- Developer: Nippon Ichi Software
- Publishers: AS: SEGA; JP: Nippon Ichi Software; KO: IntraGames;
- Platforms: Nintendo Switch PlayStation 4
- Release: JP: 19 July 2018; AS: 19 July 2018;
- Genres: Adventure, horror
- Mode: Single-player

= Closed Nightmare =

2018 video game

Closed Nightmare (クローズド・ナイトメア) is a Japanese horror adventure game developed and published by Nippon Ichi Software for the Nintendo Switch and PlayStation 4. It was released in Japan on July 19, 2018. It was released with Chinese subtitles by Sega for the Asia-Pacific region on July 19, 2018. IntraGames published it in South Korea.

==Plot==
The player assumes the role of Maria Kamishiro, who awakens in an unknown location without her memories and with her left arm paralyzed. A mysterious person named Chizuru forces her to engage in a strange experiment in order to escape.

While trying to find a way out, Maria meets with Eito Ginjo and Jun Yagi, two survivors who are also captured and locked up in the same location. They're being stalked by hostile masked people from the dark.

==Gameplay==

In this screenshot, Maria is assembling a full-size mannequin from a variety of body parts.
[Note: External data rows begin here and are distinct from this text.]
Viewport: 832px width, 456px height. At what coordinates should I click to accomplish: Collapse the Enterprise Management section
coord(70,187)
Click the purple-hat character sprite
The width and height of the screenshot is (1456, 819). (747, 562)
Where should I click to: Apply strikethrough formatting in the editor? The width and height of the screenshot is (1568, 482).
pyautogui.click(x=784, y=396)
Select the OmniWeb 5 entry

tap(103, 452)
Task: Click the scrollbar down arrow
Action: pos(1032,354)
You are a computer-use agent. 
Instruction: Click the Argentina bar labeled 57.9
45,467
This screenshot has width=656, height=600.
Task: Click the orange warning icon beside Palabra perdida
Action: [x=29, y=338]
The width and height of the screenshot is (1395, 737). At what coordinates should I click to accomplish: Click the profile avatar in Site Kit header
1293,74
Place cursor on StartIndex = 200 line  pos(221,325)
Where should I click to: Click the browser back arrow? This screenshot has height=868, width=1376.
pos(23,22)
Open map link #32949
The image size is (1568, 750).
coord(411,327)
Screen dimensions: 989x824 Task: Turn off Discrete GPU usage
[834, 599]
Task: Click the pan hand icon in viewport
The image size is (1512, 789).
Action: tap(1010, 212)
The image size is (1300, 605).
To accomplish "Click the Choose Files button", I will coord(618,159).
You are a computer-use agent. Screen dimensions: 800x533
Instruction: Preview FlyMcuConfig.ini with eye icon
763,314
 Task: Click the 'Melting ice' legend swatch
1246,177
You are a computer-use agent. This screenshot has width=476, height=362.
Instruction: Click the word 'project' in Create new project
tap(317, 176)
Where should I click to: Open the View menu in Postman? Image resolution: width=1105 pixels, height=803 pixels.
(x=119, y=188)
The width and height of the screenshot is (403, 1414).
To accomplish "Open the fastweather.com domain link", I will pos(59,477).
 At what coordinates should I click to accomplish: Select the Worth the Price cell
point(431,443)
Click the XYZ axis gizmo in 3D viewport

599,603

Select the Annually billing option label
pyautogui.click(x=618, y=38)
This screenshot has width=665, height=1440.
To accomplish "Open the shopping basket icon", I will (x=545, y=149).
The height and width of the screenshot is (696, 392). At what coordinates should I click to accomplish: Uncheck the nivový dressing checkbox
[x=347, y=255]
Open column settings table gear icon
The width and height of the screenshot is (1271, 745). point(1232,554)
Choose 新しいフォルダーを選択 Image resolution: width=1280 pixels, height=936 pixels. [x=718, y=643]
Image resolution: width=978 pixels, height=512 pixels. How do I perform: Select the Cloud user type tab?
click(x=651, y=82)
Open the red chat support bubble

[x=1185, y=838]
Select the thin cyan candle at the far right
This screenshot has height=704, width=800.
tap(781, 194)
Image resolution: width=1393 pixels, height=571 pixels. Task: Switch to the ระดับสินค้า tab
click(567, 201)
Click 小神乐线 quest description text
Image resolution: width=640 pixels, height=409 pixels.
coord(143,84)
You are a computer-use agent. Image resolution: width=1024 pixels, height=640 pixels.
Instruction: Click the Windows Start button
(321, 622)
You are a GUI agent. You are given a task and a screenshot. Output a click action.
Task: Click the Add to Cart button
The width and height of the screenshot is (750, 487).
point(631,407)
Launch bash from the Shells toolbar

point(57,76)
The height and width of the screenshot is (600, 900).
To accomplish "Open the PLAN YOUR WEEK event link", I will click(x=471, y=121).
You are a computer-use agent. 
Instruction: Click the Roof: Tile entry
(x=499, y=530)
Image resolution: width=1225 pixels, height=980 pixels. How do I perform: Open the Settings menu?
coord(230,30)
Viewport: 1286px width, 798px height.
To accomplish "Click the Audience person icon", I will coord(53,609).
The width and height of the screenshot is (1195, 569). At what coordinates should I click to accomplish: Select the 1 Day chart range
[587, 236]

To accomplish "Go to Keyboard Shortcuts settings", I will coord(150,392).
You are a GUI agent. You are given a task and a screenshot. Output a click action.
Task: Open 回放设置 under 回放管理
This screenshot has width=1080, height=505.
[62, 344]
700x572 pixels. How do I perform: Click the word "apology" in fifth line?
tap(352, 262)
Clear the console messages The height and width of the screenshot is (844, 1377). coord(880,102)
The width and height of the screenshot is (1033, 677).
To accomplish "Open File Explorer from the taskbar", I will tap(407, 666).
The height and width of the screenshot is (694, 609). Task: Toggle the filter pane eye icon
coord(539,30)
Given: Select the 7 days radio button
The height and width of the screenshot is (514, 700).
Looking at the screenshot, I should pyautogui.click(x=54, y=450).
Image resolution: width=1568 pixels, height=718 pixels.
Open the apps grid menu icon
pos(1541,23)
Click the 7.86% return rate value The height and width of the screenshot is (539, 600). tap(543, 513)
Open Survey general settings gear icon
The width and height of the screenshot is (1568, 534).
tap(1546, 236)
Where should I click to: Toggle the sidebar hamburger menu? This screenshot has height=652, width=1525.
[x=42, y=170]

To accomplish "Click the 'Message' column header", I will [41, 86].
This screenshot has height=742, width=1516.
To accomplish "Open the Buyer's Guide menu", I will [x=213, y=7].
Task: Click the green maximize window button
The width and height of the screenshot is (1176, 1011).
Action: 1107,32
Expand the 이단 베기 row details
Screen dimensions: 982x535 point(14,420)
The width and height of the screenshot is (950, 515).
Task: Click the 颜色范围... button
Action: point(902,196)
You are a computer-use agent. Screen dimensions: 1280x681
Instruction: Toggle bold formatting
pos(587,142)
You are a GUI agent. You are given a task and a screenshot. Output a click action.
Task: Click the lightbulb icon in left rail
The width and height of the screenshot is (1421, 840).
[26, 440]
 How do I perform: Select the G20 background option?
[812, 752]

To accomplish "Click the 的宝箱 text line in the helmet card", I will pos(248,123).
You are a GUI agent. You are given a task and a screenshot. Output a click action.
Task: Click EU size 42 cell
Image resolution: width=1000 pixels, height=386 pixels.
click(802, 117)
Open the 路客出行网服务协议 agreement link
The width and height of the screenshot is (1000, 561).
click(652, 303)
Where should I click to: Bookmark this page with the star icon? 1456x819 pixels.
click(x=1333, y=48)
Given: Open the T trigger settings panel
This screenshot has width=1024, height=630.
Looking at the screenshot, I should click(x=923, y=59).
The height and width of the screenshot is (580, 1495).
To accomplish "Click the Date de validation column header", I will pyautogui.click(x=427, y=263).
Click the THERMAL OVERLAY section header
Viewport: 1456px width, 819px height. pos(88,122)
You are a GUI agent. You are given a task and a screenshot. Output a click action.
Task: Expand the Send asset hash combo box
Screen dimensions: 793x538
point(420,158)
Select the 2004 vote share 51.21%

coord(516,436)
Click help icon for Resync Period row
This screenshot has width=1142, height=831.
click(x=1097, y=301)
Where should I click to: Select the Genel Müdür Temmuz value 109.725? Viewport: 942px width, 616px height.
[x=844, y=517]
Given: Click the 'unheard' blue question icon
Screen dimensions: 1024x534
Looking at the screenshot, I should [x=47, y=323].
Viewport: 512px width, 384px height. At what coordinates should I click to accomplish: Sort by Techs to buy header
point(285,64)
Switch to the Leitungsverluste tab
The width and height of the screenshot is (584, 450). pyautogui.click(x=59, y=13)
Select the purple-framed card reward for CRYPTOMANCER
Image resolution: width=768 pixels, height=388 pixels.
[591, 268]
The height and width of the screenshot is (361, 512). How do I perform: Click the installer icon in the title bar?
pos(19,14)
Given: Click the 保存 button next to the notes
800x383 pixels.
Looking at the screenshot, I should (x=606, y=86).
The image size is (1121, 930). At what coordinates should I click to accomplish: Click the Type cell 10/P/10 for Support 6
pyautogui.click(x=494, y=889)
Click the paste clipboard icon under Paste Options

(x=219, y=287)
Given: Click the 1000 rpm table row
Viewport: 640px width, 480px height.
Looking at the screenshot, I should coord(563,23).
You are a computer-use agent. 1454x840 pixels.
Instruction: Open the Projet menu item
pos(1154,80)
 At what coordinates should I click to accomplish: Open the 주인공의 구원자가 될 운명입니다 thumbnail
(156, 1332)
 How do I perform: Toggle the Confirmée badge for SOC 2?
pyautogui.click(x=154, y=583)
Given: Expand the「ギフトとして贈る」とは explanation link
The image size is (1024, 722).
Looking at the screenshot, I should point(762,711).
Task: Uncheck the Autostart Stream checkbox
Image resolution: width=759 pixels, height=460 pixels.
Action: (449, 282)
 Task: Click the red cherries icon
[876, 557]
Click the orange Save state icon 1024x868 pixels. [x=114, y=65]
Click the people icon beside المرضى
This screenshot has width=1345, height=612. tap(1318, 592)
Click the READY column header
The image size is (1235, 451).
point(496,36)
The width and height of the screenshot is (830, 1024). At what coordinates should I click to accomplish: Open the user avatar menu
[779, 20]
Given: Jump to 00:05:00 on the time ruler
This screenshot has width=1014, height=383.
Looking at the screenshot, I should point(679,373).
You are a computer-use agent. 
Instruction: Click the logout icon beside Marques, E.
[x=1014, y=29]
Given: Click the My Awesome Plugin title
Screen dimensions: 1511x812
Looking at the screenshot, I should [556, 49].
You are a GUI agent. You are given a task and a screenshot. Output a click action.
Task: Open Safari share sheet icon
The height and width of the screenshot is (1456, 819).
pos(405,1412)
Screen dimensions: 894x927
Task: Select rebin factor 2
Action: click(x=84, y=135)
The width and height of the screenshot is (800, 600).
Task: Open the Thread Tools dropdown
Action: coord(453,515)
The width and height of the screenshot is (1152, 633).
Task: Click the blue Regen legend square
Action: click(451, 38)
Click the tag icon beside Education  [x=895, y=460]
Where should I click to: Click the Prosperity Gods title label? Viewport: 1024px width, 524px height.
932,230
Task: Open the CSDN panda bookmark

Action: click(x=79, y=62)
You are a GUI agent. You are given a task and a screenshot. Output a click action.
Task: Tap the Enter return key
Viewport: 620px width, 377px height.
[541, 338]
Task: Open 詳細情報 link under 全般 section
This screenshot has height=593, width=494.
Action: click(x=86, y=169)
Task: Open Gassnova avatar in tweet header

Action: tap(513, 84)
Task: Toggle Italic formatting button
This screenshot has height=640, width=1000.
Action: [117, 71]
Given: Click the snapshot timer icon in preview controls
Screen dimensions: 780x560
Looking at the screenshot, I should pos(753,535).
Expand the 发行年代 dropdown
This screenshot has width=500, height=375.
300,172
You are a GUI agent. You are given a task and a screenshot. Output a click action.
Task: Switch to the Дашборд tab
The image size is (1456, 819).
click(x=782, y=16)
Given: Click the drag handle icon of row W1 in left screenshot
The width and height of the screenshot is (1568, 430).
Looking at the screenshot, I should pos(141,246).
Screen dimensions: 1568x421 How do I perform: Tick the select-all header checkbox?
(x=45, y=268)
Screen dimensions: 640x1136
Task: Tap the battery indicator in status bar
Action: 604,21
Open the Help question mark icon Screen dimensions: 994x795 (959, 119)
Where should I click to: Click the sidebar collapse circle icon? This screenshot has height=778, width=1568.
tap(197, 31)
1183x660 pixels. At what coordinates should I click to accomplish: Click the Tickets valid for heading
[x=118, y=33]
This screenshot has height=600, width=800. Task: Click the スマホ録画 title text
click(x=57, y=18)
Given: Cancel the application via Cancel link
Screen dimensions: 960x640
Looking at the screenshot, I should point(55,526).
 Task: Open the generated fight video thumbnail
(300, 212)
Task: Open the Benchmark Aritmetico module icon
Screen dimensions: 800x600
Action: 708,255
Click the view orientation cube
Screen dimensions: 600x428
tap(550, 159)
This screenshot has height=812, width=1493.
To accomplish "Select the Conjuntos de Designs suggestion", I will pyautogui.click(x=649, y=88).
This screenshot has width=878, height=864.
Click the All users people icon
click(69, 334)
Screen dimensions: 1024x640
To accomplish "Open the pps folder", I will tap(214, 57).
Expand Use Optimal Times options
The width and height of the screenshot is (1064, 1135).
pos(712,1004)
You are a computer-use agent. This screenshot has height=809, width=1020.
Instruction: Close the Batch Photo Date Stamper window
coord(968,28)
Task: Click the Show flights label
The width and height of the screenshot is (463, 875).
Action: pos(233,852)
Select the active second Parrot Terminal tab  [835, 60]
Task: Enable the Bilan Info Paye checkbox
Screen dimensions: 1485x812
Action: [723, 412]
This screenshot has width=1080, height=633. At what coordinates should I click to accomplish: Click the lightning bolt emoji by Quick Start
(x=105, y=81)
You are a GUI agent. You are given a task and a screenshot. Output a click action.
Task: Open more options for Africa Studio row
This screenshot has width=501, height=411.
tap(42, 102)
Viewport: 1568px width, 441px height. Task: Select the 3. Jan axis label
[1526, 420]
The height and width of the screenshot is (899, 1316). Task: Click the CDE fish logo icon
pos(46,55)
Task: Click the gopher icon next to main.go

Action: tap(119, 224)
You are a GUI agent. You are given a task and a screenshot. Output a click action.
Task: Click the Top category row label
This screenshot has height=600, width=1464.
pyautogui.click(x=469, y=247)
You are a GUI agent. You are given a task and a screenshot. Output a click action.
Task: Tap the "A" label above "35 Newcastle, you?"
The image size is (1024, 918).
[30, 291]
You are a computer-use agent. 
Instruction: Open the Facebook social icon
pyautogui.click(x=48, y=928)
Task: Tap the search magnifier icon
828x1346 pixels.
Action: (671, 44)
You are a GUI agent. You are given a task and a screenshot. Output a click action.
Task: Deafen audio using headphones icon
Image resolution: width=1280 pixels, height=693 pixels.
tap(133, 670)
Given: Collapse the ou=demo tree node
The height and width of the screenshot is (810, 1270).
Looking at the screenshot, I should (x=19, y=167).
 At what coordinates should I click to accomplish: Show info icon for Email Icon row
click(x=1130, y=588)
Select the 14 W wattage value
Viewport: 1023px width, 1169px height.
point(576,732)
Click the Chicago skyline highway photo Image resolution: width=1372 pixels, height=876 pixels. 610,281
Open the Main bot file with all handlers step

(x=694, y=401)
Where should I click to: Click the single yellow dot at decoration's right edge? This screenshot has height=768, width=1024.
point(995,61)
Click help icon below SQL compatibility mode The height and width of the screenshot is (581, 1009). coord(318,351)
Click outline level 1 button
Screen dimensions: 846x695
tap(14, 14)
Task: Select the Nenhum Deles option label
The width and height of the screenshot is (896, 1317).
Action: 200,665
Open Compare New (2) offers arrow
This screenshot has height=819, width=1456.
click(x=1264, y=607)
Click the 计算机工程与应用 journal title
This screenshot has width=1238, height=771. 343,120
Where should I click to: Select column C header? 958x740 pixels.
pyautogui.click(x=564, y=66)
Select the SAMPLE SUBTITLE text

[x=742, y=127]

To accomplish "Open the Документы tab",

The gameplay system has four parts: movie, text, exploration, and gimmick. Movie portions consist of live-action first-person cutscenes. Text portions require users to select options which may alter story progression. Exploration involves the player examining their surroundings. The player will then apply what they have learned during exploration to the gimmick portion to solve various challenges.

==Development==
The game was initially revealed as "project Nightmare" in January 2018. In April 2018, Nippon Ichi Software revealed the final title of the game and released a teaser trailer showcasing live-action footage from the game.

==Promotion==
To promote the game, NIS released a Closed Nightmare smartphone game called 360° Escape Game which is available for iOS and Android. A campaign was featured that for anyone who can finish the game in 15 seconds or less, players would be able to enter their name into a raffle to get a free copy of the game. The campaign ended on July 15, 2018.